Jay P. Hazelrigs, ASA, MAAA, Vice President and National Practice Lead, Provider Actuarial Services, Optum Advisory Services
Jay is a vice president and the practice lead for the Optum Provider Actuarial Services practice. He has worked as a health care actuary for over 25 years and consulted with multiple Fortune 500 companies throughout his career. His unique background includes consulting to health systems, ACOs, providers, employers, government and commercial payers across a multitude of business and actuarial issues.
Jay’s more recent consulting engagements include providing value-based care (VBC) expertise, developing new transformative payer-provider models, leading the Optum COVID-19 epidemiological forecasting and financial scenario modeling capabilities and developing strategic growth strategies for health systems. He assists organizations in understanding their changing market dynamics and helps his clients formulate market, product and benefit plan strategies.
Additionally, Jay has worked in the traditional actuarial capacity with providers evaluating risk-based and fee-for-service contracts and with payers performing actuarial activities such as rate certifications, annual reports, provider contracting, plan design impact analyses, reserve estimations and benchmarking analyses.

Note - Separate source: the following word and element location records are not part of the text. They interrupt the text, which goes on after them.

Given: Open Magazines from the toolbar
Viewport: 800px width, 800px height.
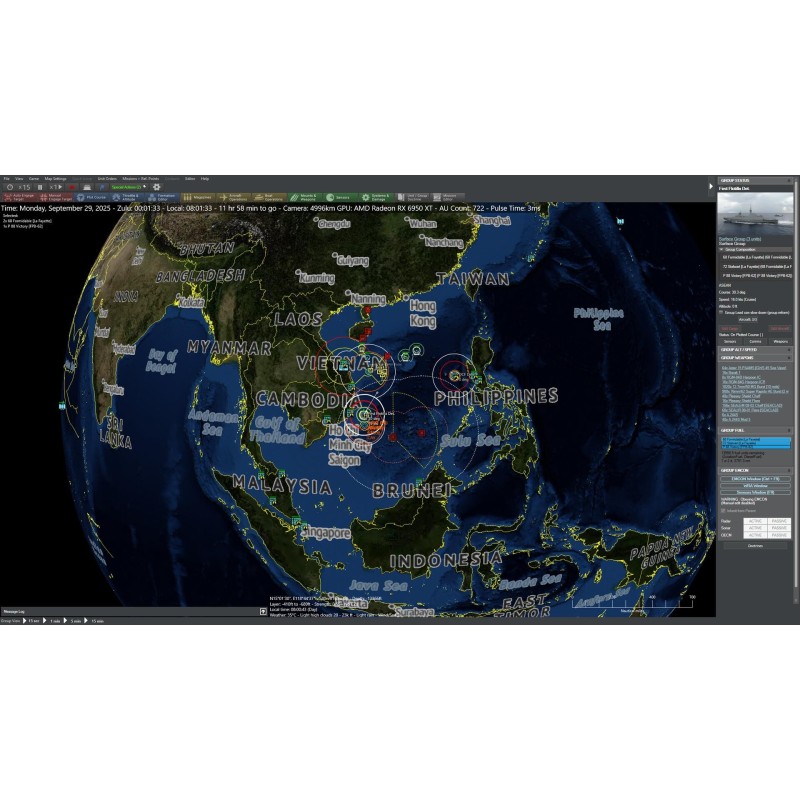Looking at the screenshot, I should 198,198.
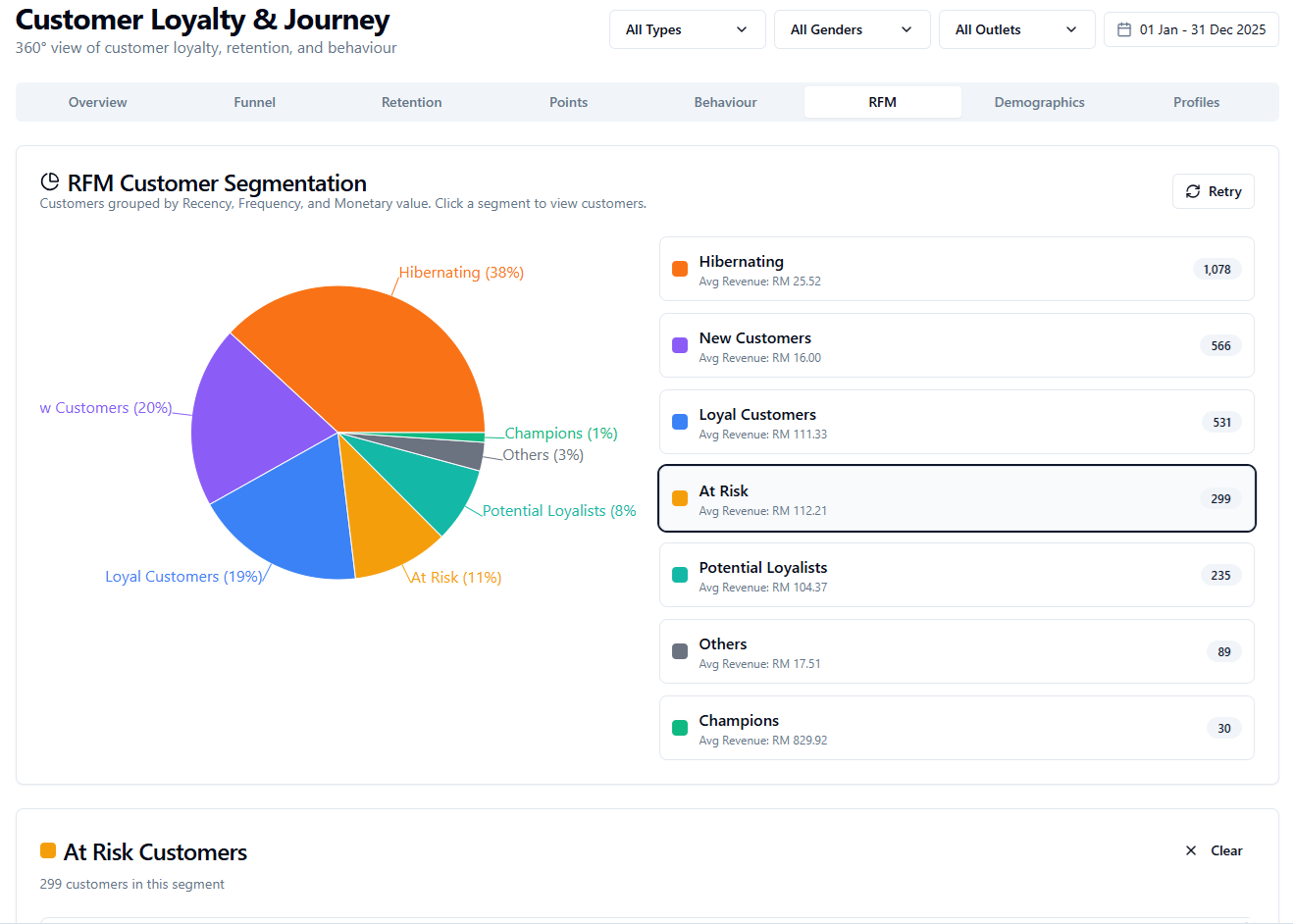
Task: Expand the All Genders dropdown
Action: click(853, 29)
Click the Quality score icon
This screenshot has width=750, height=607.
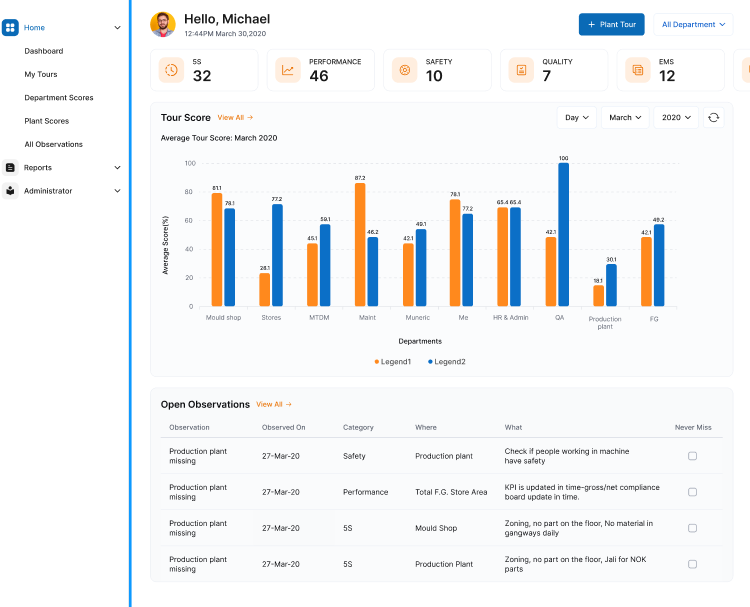point(521,70)
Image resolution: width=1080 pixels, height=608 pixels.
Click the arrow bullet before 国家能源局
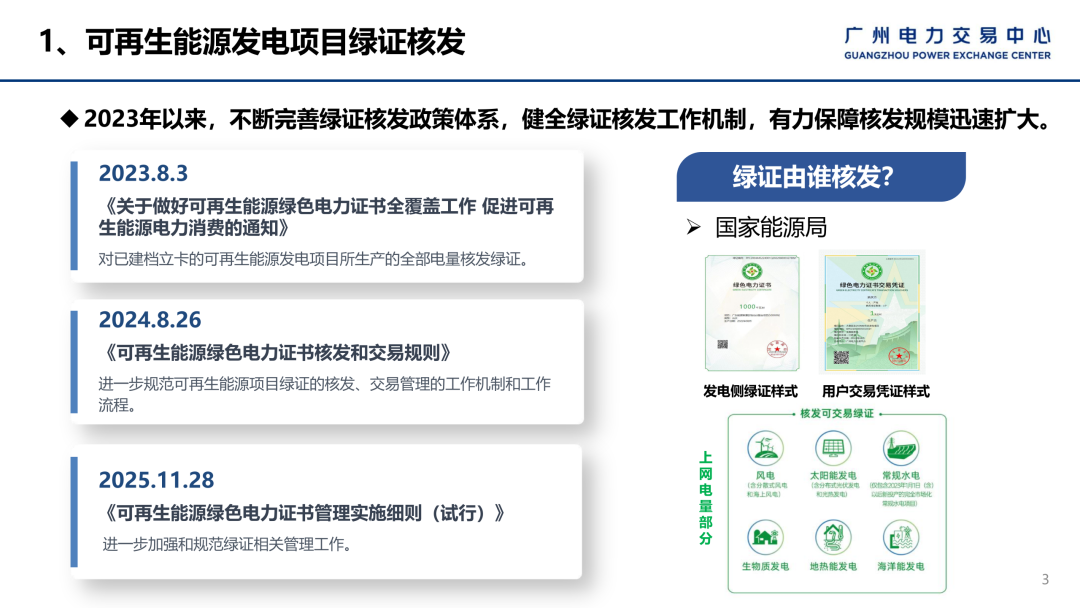[694, 227]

Jay is an Associate of the Society of Actuaries and a member of the American Academy of Actuaries. He graduated from Georgia State University with a Bachelor of Business Administration degree. Jay is a frequent speaker at actuarial and ACO events and the co-chair of the Value Based Care Strategic Initiative for the Society of Actuaries.
Danita Kiser, Director of Product Research, Advanced Technology Collaborative, Optum
Danita has over 20 years’ experience in advanced and emerging technology products, covering areas such as machine learning and artificial intelligence, big data technologies and analytics, gaming, media distribution, cloud services and mobile applications.
As Director of Research at Optum, she’s responsible for connecting research and emerging technology to real-life health care use cases in an effort to make the health care system better for everyone.
Prior to Optum, she worked at Turner Broadcasting, AOL, Cox Communications and multiple first-round start-ups.
Danita earned a Bachelor of Science degree in chemistry and mathematics from University of Virginia and an M.S. and Ph.D. in chemistry from Emory University.
Elya Papoyan, MPH, Actuarial Senior Consultant, Provider Actuarial Services, Optum
Elya is a senior consultant in the Provider Actuarial practice of Optum Advisory Services and based out of Los Angeles, California. When not in the midst of a pandemic, Elya works in health outcomes, economics and services research and analytics. Elya trained as an epidemiologist at the Columbia Mailman School of Public Health with a concentration in infectious diseases.
During her studies, she was also a Fulbright scholar to the Republic of Armenia where she studied the epidemiology of drug-resistant tuberculosis. For the last five months Elya has been working on Covid-19 pandemic-related forecasting tools and surveillance models aimed at consolidating and interpreting the constantly evolving data for actionable results for payers, providers and employers.